The response should contain only those lines of the entries below that include the string "user".

Data records:
************

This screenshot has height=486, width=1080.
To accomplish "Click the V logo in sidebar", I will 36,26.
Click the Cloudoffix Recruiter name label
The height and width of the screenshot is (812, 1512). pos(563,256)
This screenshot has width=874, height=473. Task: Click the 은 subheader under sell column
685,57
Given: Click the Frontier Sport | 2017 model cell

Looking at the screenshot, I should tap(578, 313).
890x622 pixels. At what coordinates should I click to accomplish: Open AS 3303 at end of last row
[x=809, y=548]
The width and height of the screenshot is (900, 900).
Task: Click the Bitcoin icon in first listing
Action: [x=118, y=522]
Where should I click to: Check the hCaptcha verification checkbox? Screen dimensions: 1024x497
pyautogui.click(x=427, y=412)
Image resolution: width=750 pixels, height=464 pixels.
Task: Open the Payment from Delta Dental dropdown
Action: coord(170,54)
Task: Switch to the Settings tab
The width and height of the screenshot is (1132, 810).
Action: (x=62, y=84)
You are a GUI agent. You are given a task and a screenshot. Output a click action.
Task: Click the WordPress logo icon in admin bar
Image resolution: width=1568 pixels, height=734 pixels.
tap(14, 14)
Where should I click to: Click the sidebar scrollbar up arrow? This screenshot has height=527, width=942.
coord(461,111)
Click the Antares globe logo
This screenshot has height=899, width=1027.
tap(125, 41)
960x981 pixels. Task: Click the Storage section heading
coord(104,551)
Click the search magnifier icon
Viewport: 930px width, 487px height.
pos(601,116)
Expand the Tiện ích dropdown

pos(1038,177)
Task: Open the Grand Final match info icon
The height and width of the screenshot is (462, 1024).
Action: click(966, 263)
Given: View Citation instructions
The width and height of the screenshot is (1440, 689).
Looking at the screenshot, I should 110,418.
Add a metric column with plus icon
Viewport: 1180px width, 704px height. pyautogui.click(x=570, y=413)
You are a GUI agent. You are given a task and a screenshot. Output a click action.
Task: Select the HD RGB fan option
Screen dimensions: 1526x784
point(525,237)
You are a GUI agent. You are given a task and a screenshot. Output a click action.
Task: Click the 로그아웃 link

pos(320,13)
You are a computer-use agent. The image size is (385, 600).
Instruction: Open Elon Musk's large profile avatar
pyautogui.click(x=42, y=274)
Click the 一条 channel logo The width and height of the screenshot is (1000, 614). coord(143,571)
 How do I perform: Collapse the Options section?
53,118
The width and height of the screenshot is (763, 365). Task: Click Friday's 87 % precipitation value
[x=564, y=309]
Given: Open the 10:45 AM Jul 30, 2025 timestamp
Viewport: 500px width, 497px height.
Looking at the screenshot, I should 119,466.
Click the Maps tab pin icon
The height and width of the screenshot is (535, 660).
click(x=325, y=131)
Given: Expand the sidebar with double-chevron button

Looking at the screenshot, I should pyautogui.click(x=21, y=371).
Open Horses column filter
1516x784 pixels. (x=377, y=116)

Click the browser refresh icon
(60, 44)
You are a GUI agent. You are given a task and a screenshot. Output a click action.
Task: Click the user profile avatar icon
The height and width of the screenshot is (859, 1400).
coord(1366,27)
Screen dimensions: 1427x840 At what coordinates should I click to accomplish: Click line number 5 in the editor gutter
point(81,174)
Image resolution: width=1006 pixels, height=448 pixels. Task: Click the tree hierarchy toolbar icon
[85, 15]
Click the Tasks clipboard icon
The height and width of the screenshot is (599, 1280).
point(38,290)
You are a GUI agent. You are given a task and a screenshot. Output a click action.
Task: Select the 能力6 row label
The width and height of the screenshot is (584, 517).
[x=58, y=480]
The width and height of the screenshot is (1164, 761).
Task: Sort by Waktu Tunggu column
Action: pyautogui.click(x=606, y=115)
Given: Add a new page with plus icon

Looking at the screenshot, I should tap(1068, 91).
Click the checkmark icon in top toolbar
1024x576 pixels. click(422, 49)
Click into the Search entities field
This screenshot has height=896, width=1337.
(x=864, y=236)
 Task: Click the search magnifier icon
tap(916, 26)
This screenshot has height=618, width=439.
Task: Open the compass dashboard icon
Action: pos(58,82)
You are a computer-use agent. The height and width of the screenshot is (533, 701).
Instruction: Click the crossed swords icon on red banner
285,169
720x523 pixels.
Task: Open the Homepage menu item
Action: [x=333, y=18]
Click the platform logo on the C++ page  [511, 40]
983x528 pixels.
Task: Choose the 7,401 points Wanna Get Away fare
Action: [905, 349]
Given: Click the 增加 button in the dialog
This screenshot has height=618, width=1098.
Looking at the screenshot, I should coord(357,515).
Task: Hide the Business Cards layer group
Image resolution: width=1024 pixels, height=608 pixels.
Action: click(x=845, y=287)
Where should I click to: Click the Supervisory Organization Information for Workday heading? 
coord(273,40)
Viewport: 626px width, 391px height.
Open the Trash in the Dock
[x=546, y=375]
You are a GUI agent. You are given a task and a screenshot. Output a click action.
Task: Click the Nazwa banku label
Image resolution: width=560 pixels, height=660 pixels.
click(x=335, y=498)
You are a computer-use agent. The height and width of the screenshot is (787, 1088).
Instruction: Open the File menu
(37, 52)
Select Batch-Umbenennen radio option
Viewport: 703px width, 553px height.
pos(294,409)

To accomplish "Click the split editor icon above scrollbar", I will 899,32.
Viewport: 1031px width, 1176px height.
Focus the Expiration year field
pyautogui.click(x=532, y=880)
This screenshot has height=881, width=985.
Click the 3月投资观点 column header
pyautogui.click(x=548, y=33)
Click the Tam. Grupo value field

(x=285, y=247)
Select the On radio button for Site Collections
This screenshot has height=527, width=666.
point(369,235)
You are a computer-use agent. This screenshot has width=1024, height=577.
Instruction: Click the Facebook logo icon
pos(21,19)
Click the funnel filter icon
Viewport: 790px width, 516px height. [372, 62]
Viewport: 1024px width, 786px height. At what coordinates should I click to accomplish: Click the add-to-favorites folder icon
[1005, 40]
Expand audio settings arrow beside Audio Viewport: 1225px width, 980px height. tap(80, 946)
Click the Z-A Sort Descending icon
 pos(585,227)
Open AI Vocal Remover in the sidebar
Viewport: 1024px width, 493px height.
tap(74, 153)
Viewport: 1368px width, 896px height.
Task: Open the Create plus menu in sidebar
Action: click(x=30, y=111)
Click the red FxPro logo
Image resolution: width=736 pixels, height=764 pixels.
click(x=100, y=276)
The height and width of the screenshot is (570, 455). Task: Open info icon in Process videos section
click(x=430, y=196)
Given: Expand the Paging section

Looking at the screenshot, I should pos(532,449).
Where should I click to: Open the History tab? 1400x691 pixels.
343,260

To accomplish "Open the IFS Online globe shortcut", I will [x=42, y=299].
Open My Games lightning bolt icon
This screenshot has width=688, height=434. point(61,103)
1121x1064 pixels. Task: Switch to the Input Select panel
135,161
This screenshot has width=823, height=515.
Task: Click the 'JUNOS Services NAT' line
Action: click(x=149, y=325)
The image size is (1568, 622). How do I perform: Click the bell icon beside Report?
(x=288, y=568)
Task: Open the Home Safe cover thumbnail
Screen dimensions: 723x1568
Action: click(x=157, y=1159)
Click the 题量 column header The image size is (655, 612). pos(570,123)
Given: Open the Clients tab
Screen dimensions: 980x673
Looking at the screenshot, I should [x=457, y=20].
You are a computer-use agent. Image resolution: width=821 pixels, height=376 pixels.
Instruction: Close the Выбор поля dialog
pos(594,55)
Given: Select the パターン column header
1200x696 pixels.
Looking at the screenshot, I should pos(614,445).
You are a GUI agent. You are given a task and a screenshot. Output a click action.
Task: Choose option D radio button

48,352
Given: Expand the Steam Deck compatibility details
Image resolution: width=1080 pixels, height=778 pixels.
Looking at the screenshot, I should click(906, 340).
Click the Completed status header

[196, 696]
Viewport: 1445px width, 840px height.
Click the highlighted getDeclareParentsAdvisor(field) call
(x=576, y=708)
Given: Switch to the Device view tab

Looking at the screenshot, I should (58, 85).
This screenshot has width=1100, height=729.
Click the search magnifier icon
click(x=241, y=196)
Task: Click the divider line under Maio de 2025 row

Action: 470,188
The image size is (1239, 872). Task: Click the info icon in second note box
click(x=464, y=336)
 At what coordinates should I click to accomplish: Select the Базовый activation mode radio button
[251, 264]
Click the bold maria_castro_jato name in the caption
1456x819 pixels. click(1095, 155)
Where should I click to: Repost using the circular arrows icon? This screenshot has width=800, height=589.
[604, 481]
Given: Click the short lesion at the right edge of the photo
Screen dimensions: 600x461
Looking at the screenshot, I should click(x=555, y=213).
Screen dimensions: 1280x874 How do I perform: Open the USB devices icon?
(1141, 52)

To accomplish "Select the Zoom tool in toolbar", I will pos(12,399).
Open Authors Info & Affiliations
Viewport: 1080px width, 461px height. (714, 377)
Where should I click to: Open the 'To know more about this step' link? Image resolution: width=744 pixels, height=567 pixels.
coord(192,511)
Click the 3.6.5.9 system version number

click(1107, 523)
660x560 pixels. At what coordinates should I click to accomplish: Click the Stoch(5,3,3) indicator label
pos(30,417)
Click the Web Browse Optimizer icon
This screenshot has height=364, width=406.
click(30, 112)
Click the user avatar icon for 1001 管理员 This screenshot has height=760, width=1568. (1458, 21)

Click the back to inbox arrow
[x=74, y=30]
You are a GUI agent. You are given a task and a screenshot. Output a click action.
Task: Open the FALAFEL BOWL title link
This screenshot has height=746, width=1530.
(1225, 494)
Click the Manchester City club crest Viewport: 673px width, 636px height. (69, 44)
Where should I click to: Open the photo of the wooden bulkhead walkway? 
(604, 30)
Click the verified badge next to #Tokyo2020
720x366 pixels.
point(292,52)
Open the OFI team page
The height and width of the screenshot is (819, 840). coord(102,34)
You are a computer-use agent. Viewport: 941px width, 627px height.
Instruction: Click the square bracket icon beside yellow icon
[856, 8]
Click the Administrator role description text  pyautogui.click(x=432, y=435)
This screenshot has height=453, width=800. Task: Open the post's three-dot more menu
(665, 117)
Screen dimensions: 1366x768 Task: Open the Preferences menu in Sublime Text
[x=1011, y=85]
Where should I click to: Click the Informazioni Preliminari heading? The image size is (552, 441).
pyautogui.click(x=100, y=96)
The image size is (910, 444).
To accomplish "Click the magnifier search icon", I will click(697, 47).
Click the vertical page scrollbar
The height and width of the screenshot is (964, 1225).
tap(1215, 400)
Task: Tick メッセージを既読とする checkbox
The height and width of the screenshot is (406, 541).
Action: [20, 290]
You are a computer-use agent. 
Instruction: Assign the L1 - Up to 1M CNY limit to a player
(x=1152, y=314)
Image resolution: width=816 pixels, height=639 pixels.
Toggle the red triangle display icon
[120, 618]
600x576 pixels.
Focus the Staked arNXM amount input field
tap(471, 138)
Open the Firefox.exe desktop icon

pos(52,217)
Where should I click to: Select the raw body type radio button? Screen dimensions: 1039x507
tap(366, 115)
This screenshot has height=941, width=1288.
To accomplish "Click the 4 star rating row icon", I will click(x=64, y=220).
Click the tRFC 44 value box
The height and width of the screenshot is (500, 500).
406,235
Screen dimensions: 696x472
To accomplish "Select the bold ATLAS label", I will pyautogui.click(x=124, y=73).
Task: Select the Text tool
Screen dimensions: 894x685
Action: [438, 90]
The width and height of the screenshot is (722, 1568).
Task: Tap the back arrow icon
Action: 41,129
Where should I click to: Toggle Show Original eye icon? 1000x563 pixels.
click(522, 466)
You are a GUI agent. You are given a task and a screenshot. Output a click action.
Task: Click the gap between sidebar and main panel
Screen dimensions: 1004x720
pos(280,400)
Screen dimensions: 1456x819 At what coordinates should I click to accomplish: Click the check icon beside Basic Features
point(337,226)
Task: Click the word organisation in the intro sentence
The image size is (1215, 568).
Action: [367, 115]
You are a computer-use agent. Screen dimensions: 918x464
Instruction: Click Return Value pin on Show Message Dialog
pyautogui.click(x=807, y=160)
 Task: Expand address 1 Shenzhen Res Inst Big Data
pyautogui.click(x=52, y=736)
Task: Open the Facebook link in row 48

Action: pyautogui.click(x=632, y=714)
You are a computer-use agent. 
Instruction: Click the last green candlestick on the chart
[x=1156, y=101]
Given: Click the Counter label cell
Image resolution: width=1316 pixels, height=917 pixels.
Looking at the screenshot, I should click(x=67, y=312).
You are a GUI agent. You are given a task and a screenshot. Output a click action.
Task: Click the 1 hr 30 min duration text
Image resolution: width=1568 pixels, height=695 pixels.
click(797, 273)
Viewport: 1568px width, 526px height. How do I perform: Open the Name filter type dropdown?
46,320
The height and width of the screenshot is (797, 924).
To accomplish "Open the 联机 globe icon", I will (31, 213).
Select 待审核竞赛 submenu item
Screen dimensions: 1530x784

************

Your response:
Task: Click the user profile avatar icon
Click the user avatar icon for 1001 管理员 This screenshot has height=760, width=1568. (1458, 21)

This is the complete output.